Élisabeth Borne a tourné en rond dans l’autosatisfaction lors de son interview d’une totale grisaille technocratique. Elle est la figure de proue d’un système à bout de souffle, dangereuse faiblesse au moment où la République est frappée au visage par une faction policière séditieuse. É. Borne pataugeait sur BFM dans le verbiage des mots convenus et de la langue de bois la plus éculée. Incapable d’expliquer la nouvelle composition du gouvernement, incapable d’un mot pour expliquer la capitulation de la France sur la fin des tarifs règlementés de l’électricité, incapable d’un mot pour les victimes des violences policières, incapable de faire preuve d’autorité face à la sédition policière. Pourtant, c’est là la crise la plus grave du moment.

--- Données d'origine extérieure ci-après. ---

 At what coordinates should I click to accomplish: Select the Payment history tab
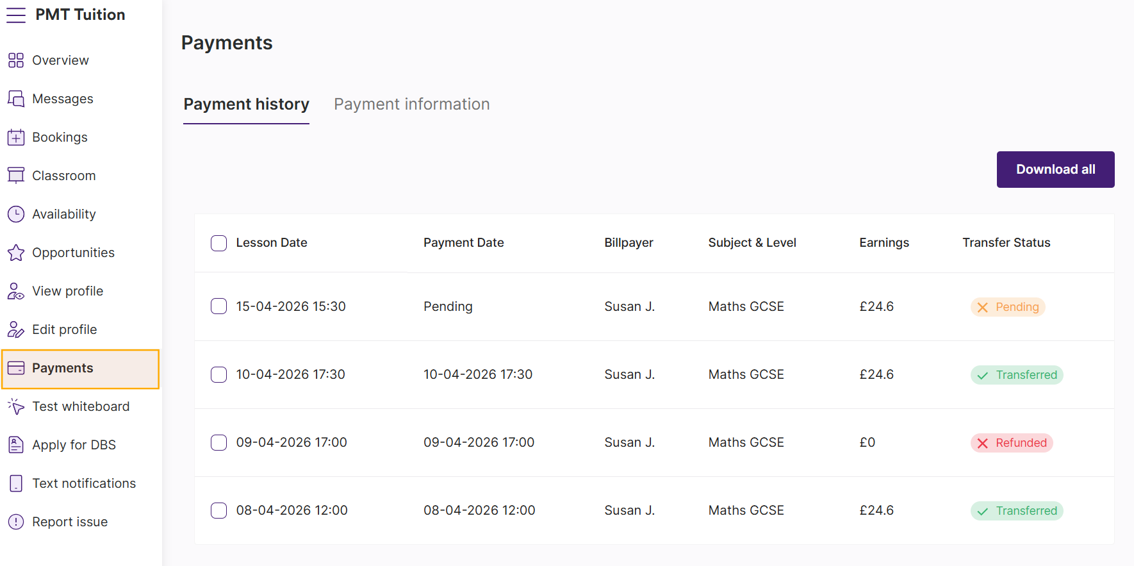[x=246, y=104]
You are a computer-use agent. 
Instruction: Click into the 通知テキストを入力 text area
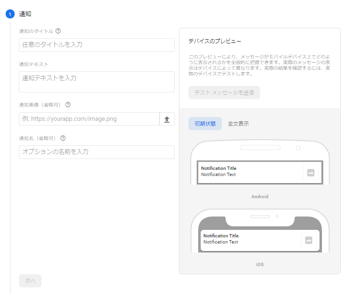click(x=97, y=82)
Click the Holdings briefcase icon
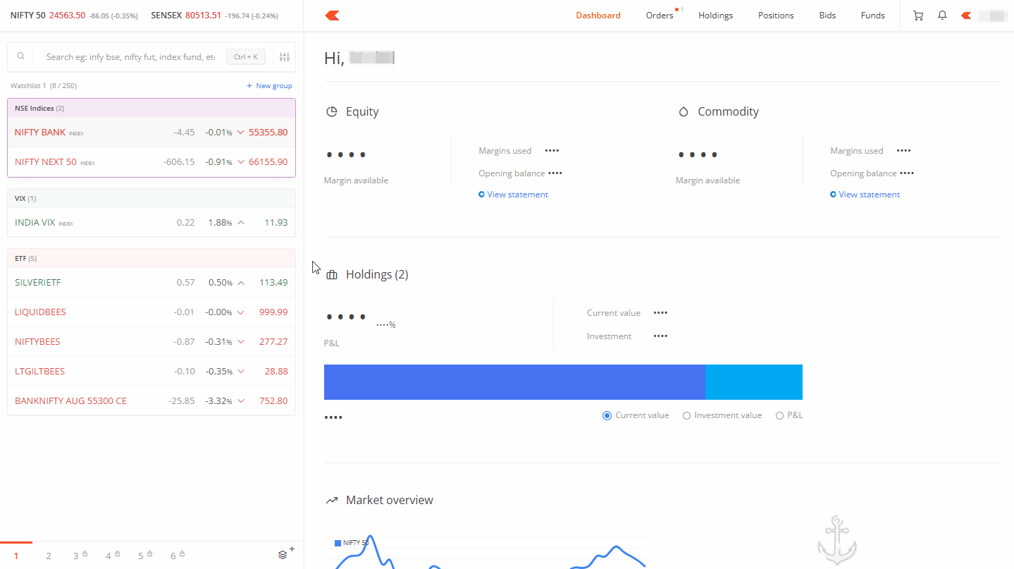Image resolution: width=1014 pixels, height=569 pixels. pos(331,275)
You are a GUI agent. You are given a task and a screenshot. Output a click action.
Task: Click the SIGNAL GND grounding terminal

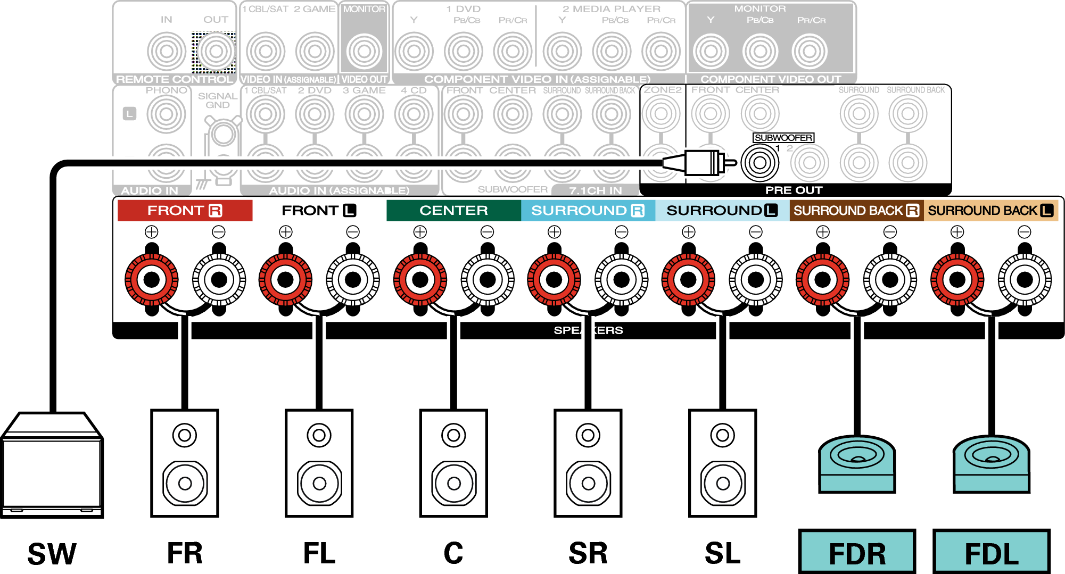tap(223, 135)
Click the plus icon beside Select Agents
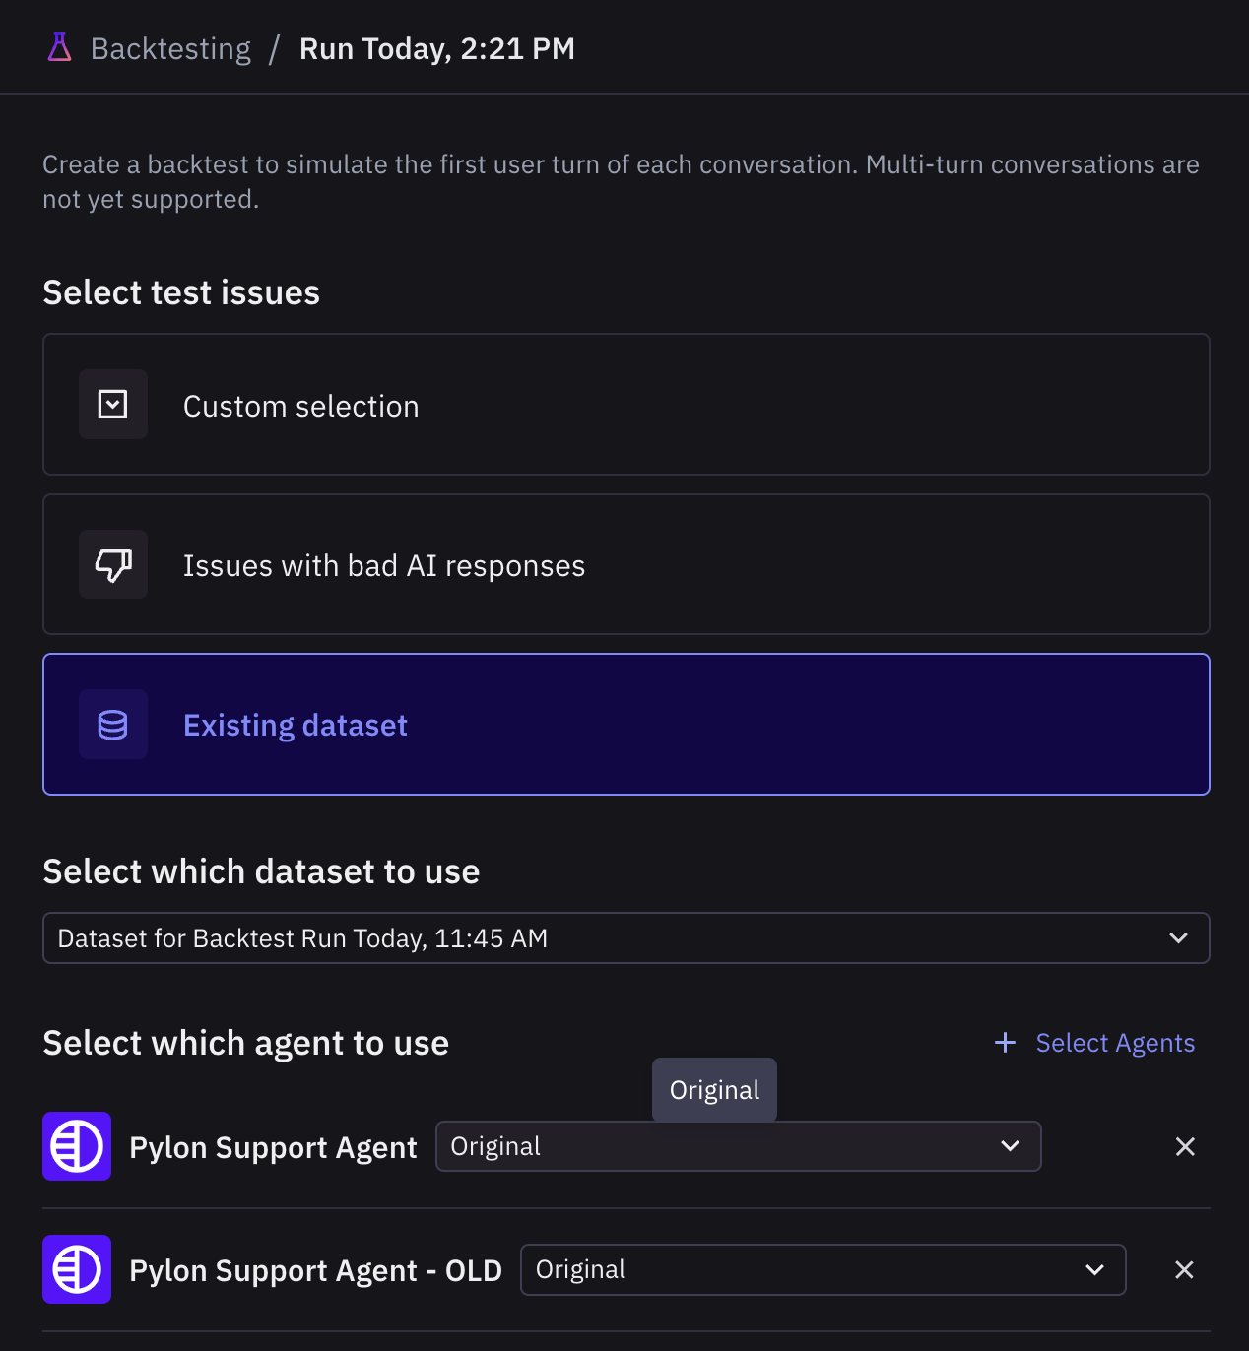Viewport: 1249px width, 1351px height. point(1005,1042)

« Le Monde » a publié un dessin où la police torture Marianne, la République, pour lui faire dire ce qu’elle veut. J’ai d’abord commencé par trouver ça excessif et plutôt provocateur, dans un moment où mieux valait ne pas jeter de l’huile sur le feu. Puis, pour en avoir le cœur net, j’ai engagé une tournée téléphonique de gens de tous bords et métiers, mais avisés et expérimentés, dont je connais (des fois de loin) la qualité d’analyse.
La situation est-elle celle décrite par « Le Monde », c’est-à-dire un quasi-putsch où le pouvoir serait mis sous la lampe par la police ? Après tout, n’ai-je pas dit moi-même dans Médiapart que le pouvoir ne contrôlait plus la police et qu’il en avait peur ? Et si « Le Monde », qui se procure tant d’informations sur les dossiers judiciaires, et jusqu’aux noms et numéro de téléphone des personnes concernées même de très loin, prend le risque de compromettre son commerce, l’alerte est-elle plus sérieuse encore que je ne le crois ? Bref : que se passe-t-il.
Deux extrêmes dans les analyses. À un bout, l’un me dit que tout ceci est un coup monté entre Darmanin et les chefs de la police et leurs subalternes « syndicalistes ». À l’autre bout, la thèse est : plus personne ne contrôle la police. Pas même les pseudo-syndicats. Comme ce fut le cas dans la période « Gilets jaunes », où il y eut même une nuit de manifestation sauvage de policiers sur les Champs-Élysées, qui permirent aux syndicats d’obtenir en une nuit ce qu’ils réclamaient depuis dix ans. Aujourd’hui il en irait de même. Et les chefs de la police servent de fusible en se plaçant aux côtés de la troupe pour la canaliser. Avec l’accord du pouvoir.
On peut penser que la manœuvre va fonctionner. Donc pour cette fois-ci cela n’irait pas plus loin. D’autant que les prises de positions dans l’autorité judiciaire ont montré qu’au moins un corps de l’État réagissait au danger. Les tribunes publiées ont également prouvé l’existence d’une conscience politique maintenue dans les milieux intellectuels. Naturellement, chacun doit espérer et agir pour le retour au calme, qui se confond ici avec le retour à la Justice et ses procédures. Il faut espérer qu’aucune provocation ici ou là, venant de la sphère gouvernementale ou des organisations de police, ne viennent relancer le cycle violences et révoltes.